The hero of the story is Slimane (Habib Boufares), a divorced grandfather who still interacts with his family on a regular basis. (The film cleverly introduces us to each of the characters when he tries to deliver an unwanted box of fresh fish to all of them.) His job repairing boats suddenly comes to an end, and he finds himself at a crossroads. His sons suggest that he go back to "the old country," but his girlfriend's daughter, the sensuous Rym (Hafsia Herzi) -- who seems closer to him than any of his blood relations -- shows anger on his behalf. She helps him take the first steps in realizing his dream, to open a restaurant on a boat and serve his ex-wife's much-loved fish couscous. Like the best food movies, it had me craving this luscious-looking dish.
This plot synopsis makes it sound like one of those glossy Miramax arthouse hits, but Kechiche is working on a more primal level here. All of the various, random plot threads, including a sexual affair that one of the family members has with a white woman, come to a head during the restaurant's opening night party. Kechiche crosses them with expert skill, building an unexpected level of suspense. But the real focus is on both food and sex and the frustration of being so close to -- and yet so far from -- each. In the film's glorious climax, the various sisters try to keep the customers happy with booze. Meanwhile, Rym decides to entertain the guests with an increasingly sexual, sweaty, seductive belly dance. And while Slimane has gone out to look for missing couscous, three young punks steal his motor scooter and taunt him with it.

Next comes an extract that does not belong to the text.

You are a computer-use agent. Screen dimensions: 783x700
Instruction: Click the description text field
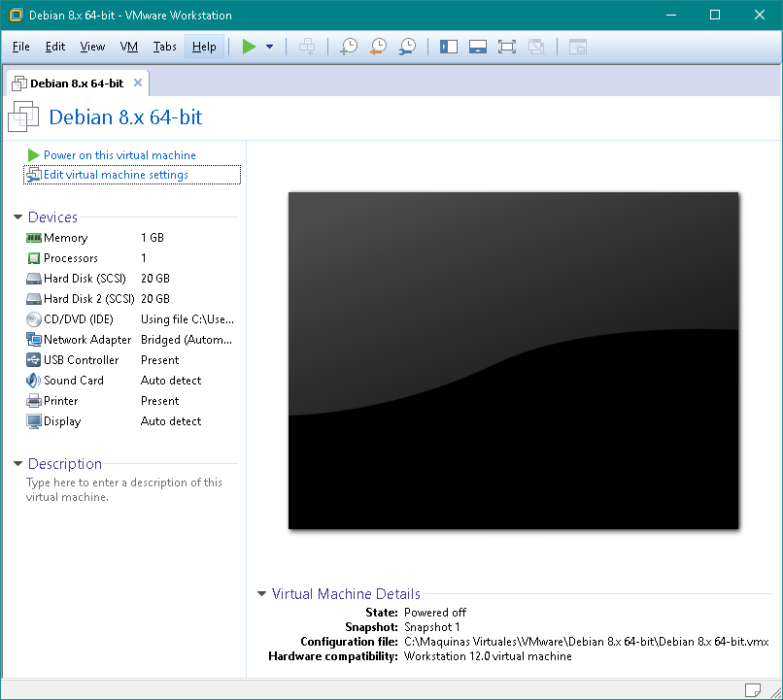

Each of these crossing sequences has something to do with frustration, and the movie ends on just such a note, right on the verge of a payoff, but without the catharsis of actually getting to see it. It's possible that the French understood this more deeply than impatient Americans ever could, but I suspect that there is still an audience of smart, tuned-in American viewers that will find a small treasure in The Secret of the Grain.
The Criterion Collection has released the film on a beautiful DVD and Blu-Ray, approved by the director. There are interviews with Kechiche and some of the cast, an extended, re-edited belly-dancing sequence, and a video interview with film scholar Ludovic Cortade (in English), which sheds some light on the French perspective of the film.